A bond reduction hearing was held Tuesday morning for two suspects who are being charged in what authorities have called one of the most extreme abuse cases the area has seen.

Laura Cheatham and Daryl Head, both of Farmington, are being charged on four class D felonies of endangering the welfare of a child in the first degree and four class D felonies of kidnapping in the second degree. As the investigation continues and more details unfold, they could be facing additional charges.

St. Francois County Assistant Prosecuting Attorney Pat King said the defense for both Cheatham and Head called a motion to reduce the bond, and a family member of the children had an opportunity to speak.

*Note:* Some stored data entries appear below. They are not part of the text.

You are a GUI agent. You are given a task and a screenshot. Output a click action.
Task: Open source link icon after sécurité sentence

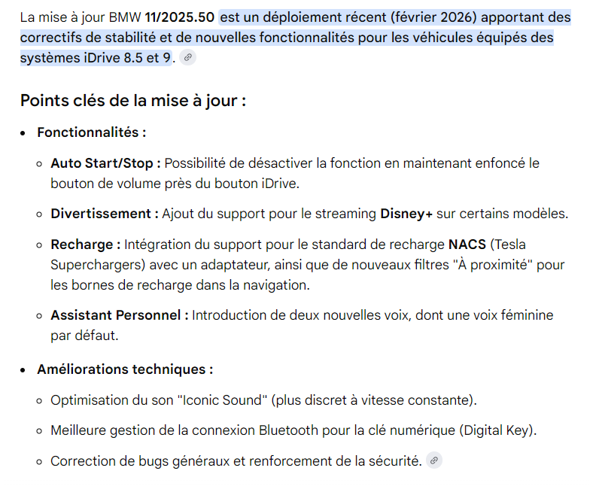(x=433, y=460)
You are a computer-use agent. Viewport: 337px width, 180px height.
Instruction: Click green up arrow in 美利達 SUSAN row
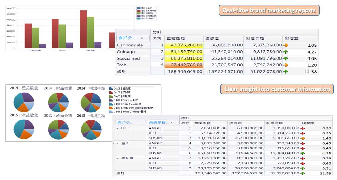coord(303,168)
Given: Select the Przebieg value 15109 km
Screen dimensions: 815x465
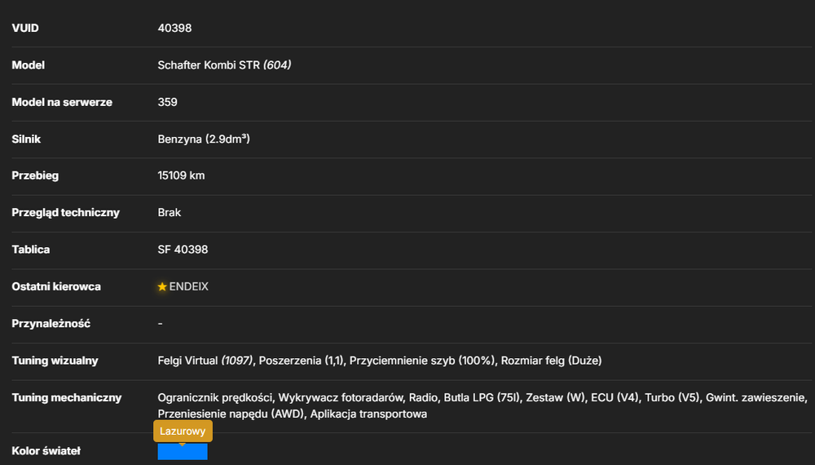Looking at the screenshot, I should pyautogui.click(x=182, y=176).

“The father of the children spoke and voiced his opposition to the bond reduction,” King said. “I spoke and voiced my opposition to the bond reduction. I characterized it as a series of heinous crimes. It’s not just one, it’s times four, times two. So it’s not just one thing, it is many and I voiced my opposition to that.”

King said after the hearing and over his objection, the judge, Associate Circuit Judge Joe Goff Jr., lowered the bond for each of them from $500,000 to $250,000 cash or surety. If they post bond, upon release each must wear GPS tracking equipment and have no contact with the children.

“This is an alleged heinous crime and a very bad situation,” King said. “I just want to communicate what I communicated to the judge, which was my objection to the bond reduction. This ranks up there and received national attention.”

King said both Cheatham and Head are currently scheduled for a preliminary hearing on Oct. 9 at 1:30 p.m. before Judge Goff.

“The judge who lowered the bond is the judge who initially issued the bond and the warrant,” King explained. “His job, at this point, is to hold a preliminary hearing and at that hearing the state puts on evidence, and at the conclusion of that evidence the judge decides whether or not there is enough evidence to have a trial.”

King said at the end of the hearing the judge will say “yes” or “no” on whether there is enough evidence.” If the judge says no, then the case will be dismissed and if he says yes, then he would say upon the evidence he believes there is probable cause that a crime was committed, therefore he will order the defendants be held over for trial and transfer the case over to the circuit court.

“Whichever judge in the circuit court will then set the case for trial,” King said. “The preliminary hearing is the next step in the process … then (following an arraignment in circuit court) after that the judge will set a trial date.”

A hearing last week resulted in a motion to preserve evidence, which was sustained. This means all agencies involved were notified they have to preserve any and all evidence pertaining to the case. This will include hand-written notes, body camera footage, videos, pictures and anything physically collected in the investigation.

According to police reports, on Aug. 7 a deputy with the St. Francois County Sheriff’s Department was called to the 100 block of Meadowbrook Road to assist the Missouri Children’s Division with a hotline call involving four children who were being held in deplorable conditions in a boarded-up room in the home.

Head walked from behind the home to meet with the deputy and the Children’s Division worker. The deputy explained the allegations to Head and said that because of the circumstances he would have to go inside the home. The deputy reported that after some hesitation Head opened the door.

Cheatham was seen through the open door unscrewing plywood from small rooms and children coming out from behind the plywood. It was reported there were no windows or lights in the room and vent in the floor had the odor of urine.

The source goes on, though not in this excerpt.